The lawn chair, the porch swing, the lounger at the lake, the hammock at a mountain cabin, and the beach chair is calling your name. So is a book that can provide you with some armchair travel.

The Quilted Heart, Prequel to Prairie Song

The Quilted Heart, Prequel to Prairie Song

Here are 8 Reasons to Load  The Quilted Heart novellas into your phone or eReader.

1.  You loaned out your paperback copy, and may never see it again.

2.  You’re packing for vacation and your phone, iPad, or Kindle already has space in your tote.

3.  Three stories in one. While Dandelions on the Wind, Bending Toward the Sun, and Ripples Along the Shore link together, they serve as three smaller reading meals easily digested between other summer fun.

4.  Your spouse or parent said, “no more bookcases”!

5.   Having a book or your iPhone or Android gives you a great alternative to playing Angry Birds or Candy Crush.

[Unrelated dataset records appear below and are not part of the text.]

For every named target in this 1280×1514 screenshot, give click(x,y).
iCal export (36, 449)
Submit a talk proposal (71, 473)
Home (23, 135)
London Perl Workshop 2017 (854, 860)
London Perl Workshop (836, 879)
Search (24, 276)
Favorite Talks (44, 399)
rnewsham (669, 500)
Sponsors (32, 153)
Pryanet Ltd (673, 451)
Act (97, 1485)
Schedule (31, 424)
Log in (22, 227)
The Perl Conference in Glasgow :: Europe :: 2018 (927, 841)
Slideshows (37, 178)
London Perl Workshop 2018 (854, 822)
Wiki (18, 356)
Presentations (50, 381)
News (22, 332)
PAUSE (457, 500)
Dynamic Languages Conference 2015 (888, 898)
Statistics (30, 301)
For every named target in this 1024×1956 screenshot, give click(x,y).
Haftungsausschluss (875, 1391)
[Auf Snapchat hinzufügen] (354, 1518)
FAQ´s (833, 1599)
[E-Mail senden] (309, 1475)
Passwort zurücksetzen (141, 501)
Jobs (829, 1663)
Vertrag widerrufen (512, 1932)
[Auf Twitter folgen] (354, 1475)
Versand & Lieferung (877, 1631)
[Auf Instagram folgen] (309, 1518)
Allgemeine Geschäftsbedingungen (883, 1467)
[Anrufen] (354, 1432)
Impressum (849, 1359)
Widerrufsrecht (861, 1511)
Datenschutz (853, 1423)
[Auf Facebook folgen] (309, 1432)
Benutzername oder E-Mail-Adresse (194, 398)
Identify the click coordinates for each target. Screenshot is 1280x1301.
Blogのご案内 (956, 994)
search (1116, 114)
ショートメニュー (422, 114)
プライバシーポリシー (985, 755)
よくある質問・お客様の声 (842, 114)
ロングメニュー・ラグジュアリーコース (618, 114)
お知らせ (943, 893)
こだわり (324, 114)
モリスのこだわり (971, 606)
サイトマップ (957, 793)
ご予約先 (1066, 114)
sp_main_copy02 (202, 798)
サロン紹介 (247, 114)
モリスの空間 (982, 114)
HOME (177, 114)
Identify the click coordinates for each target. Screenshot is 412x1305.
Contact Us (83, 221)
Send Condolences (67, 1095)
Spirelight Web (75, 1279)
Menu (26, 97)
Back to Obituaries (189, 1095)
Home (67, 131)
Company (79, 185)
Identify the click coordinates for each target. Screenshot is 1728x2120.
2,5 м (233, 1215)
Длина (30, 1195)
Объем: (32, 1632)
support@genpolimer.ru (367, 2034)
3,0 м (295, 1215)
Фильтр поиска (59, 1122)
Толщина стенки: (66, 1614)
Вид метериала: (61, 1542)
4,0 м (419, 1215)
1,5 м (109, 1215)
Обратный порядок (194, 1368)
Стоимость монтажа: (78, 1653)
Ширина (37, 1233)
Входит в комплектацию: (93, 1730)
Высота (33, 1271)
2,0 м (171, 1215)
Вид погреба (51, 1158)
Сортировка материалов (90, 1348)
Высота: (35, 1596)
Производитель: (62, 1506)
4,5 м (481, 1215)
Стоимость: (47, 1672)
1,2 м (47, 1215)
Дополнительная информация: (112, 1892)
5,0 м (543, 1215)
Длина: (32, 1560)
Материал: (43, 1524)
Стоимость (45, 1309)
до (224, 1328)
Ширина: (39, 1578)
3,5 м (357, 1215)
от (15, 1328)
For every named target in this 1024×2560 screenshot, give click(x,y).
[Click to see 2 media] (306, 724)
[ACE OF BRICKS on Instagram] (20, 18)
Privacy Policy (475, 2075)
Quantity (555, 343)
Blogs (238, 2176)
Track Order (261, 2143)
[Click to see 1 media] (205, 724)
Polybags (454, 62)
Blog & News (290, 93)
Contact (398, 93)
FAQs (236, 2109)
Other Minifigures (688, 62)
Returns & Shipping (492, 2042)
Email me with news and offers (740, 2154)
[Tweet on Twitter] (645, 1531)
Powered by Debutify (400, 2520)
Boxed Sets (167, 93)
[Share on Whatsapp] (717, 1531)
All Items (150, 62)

6.  Your laptop or tablet is a given when you leave the house, and an eBook won’t add any weight or take up any space.

7.  Waiting in doctors’ offices happens, even in the good old summertime.

8.  Bubble time reading. Your eReader is waterproof in a zippered sleeve.

A Happy Summer to you! And Happy Reading, too!

I’m curious . . .

Do you have a favorite place for your summertime reading?

For summertime reading, do you prefer paperbacks or eBooks? 

Also, what do you use as your eReader? iPhone/iPad, Android, Kindle, Nook, Kobo, Sony, or other device?